Solicitor Alan Doyle for An Taisce said the Board had no power to limit the scope of the oral hearing. He said An Taisce had not been notified of the appeals and claimed: “The public is effectively being shut out of the oral hearing process.”

Some other appellants made submissions under protest. Kieran O’Shea said he was a third-generation fisherman in the Shot Head area where the development would be located. He said six onshore fishermen operate out of three boats in the area, fishing for prawns, crab, and lobster, adding the area in question accounted for 15% of annual fishing grounds.

“Were we to lose these fishing grounds it could be a tipping point,” he said, referring to local jobs and the viability of business. He also referred to concerns over the use of pesticides and limited access to areas close to the salmon farm were it allowed to proceed, and the threat of disease in the fish population.

“To make matters worse for us, Marine Harvest is now requesting an increase in the size of the salmon farm from 12 to 18 cages,” he said. “We are at serious risk, as are other boats in the area.”

Paddy Gargan of Inland Fisheries Ireland said IFI believed the environmental impact statement in the granting of the licence was “inadequate” regarding sea lice and escaped farmed salmon. He said there was a lot of international literature on this topic that had not been addressed. He said there was “clear potential” for escapes in Bantry Bay and referred to a previous escape in 2014 involving 230,000 fish.
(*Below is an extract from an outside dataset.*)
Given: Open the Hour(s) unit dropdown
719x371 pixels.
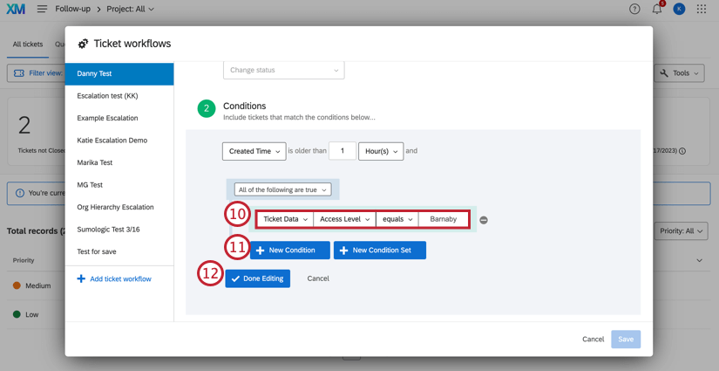Looking at the screenshot, I should click(381, 151).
Mr Sweetman asked department officials for the report conducted into that fish escape. In response, John Quinlan of the department said there were matters before court and it would be inappropriate to comment. Mr Sweetman said a judgement was due on March 10 and there was no reason for it to be suppressed, but Mr Quinlan said the case had nothing to do with Marine Harvest and the department was awaiting the judgement in the case before commenting.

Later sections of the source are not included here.